SOUTH AFRICA – In response to the recent Citrus Black Spot (CBS) notices of non-compliance (NONCs) on SA citrus, the Citrus Growers Association of South Africa (CGA) and the Fresh Produce Exporters’ Forum Boards are set to voluntarily halt exporting Valencia oranges from South Africa’s impacted regions to the EU.
At the end of the EU export season, Valencia oranges are customarily prone to CBS non-compliance.
This is consequent to the 10 CBS notices of non-compliance (NONCs) on SA citrus that have so far been found this season, as well as the higher risk of CBS non-compliance that Valencia oranges present.
The Citrus Growers Association of South Africa (CGA) and the Fresh Produce Exporters’ Forum Boards have taken the decision to voluntarily close the export of Valencia oranges from Citrus Black Spot (CBS) affected areas in South Africa to the European Union (EU) starting from.
The market closure which will commence on 16 September 2022, will be implemented in phases.
The last day of inspections on Valencias will be on September 16 in the Northern areas, and on September 23, 2022, in the Gamtoos Valley [Patensie], East Cape Midlands, and Sundays River Valley.
Other citrus fruits such as mandarins, grapefruit, lemons, and navels from CBS-free areas will not be affected.
Whereas this closure will be a further setback for growers who have already experienced one of the most difficult seasons to date, the sector contends that they must prioritize continued access to the EU market.
This choice demonstrates the efficiency with which South Africa’s phytosanitary CBS Risk Mitigation System is being put into practice, as reported by Biz Community.
EU’s stringent requirements
The EU recently instituted new cold treatment requirements for all oranges destined for European tables to fight against the False Coddling Moth (FCM).
The oranges are to be subjected to extreme cold treatment and kept at temperatures of two degrees Celsius or less for 25 days, which South African growers say is not necessary as the country already has more targeted means of preventing the infestation.
Due to these new restrictions, up to 1,350 citrus containers were recently held at EU ports for several weeks, causing damages to local growers of over R200 million (USD 11,458,540).
However, the Citrus Growers Association (CGA) asserts that it will continue to hold the position that the cold treatment requirements of the new laws are arbitrary and pointless trade restraints that also violate international standards for such phytosanitary trade regulations.

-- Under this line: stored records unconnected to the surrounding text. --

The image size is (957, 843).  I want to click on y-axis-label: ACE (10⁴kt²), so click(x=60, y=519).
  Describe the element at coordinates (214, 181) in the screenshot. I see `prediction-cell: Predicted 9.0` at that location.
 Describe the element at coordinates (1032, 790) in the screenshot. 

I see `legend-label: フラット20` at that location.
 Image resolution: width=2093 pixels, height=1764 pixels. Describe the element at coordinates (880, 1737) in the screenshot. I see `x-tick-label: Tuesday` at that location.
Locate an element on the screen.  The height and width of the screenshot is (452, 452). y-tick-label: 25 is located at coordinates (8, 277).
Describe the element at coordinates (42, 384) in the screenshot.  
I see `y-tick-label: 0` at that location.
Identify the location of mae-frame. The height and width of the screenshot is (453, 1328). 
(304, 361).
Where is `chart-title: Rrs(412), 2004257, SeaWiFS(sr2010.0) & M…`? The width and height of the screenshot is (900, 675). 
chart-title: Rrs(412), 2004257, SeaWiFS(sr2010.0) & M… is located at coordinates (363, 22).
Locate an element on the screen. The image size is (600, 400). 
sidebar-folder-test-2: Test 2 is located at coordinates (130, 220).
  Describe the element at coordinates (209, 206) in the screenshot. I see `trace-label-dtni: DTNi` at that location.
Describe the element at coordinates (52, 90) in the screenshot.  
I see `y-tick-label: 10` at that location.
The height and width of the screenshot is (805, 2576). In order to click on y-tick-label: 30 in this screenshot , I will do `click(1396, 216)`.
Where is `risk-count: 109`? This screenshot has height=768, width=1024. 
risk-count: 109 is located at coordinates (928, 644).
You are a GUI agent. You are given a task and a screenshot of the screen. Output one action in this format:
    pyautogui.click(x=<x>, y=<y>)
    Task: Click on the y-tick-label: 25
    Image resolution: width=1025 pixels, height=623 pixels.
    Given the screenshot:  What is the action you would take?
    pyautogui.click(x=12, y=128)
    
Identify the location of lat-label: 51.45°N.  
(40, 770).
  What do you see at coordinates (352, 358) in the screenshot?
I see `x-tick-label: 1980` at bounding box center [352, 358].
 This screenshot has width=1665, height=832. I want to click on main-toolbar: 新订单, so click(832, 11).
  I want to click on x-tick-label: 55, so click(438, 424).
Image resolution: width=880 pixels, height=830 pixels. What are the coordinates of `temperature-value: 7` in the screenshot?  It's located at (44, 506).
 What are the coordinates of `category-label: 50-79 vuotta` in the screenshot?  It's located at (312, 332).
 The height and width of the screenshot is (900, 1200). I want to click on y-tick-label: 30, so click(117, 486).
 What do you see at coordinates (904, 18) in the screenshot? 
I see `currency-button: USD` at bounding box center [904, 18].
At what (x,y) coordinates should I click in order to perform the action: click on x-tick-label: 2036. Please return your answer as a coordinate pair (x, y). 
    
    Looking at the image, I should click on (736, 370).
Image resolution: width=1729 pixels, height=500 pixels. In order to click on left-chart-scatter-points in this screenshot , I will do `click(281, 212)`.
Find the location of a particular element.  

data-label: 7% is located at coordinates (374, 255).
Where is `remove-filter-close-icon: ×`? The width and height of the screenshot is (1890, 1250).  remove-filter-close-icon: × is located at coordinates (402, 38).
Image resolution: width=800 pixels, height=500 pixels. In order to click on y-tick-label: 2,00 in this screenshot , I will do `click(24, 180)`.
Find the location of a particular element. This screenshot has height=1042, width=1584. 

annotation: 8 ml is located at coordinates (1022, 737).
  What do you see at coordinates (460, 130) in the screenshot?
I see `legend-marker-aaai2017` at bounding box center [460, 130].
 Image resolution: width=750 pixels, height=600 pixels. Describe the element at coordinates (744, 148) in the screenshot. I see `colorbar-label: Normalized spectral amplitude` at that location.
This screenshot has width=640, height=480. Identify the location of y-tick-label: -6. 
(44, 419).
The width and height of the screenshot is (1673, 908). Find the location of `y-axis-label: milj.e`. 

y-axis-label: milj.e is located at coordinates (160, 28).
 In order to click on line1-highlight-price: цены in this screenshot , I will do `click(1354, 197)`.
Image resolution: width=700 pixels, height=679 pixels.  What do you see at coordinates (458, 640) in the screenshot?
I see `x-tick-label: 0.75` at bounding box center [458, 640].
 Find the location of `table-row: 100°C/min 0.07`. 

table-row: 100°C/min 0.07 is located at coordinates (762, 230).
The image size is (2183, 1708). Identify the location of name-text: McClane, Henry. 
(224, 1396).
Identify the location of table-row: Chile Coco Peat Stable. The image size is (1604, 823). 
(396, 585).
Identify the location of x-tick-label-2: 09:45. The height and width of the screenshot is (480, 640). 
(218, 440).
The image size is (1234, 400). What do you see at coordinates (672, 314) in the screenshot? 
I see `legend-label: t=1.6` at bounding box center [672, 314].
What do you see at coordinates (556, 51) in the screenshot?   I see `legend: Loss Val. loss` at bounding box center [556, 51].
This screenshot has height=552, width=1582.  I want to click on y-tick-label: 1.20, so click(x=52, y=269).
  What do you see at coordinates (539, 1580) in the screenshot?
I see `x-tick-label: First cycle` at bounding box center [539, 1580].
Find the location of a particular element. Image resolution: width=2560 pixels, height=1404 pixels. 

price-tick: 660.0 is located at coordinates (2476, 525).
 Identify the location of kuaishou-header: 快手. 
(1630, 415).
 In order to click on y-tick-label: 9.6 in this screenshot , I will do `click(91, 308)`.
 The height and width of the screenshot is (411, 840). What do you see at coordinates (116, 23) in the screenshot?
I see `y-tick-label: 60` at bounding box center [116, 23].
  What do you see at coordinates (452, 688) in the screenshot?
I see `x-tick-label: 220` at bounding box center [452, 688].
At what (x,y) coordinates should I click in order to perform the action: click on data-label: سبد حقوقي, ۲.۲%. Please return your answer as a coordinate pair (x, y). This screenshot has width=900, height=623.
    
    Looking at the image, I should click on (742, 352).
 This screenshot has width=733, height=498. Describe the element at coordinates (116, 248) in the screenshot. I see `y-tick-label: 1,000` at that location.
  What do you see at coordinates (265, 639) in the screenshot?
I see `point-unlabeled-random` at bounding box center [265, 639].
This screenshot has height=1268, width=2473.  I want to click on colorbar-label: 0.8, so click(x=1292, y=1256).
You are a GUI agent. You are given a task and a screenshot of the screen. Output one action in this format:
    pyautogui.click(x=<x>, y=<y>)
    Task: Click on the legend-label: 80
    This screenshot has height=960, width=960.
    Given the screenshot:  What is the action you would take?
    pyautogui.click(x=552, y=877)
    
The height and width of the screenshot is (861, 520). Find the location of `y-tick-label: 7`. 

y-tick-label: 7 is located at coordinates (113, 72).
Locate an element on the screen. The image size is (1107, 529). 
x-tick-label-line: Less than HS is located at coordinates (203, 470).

These requirements, according to the CGA, contradict scientific evidence.
Consequently, the Department of Trade, Industry, and Competition (DTIC) has initiated the World Trade Organization (WTO) consultation process, which will be crucial because the industry is thought to be threatened by the long-term enforcement of the new FCM regulations.
According to the CGA, it is still dedicated to working with the government and other value-chain partners to guarantee that local growers can thrive in the near future and that the sector continues to play a significant role in the nation’s economy and employment market.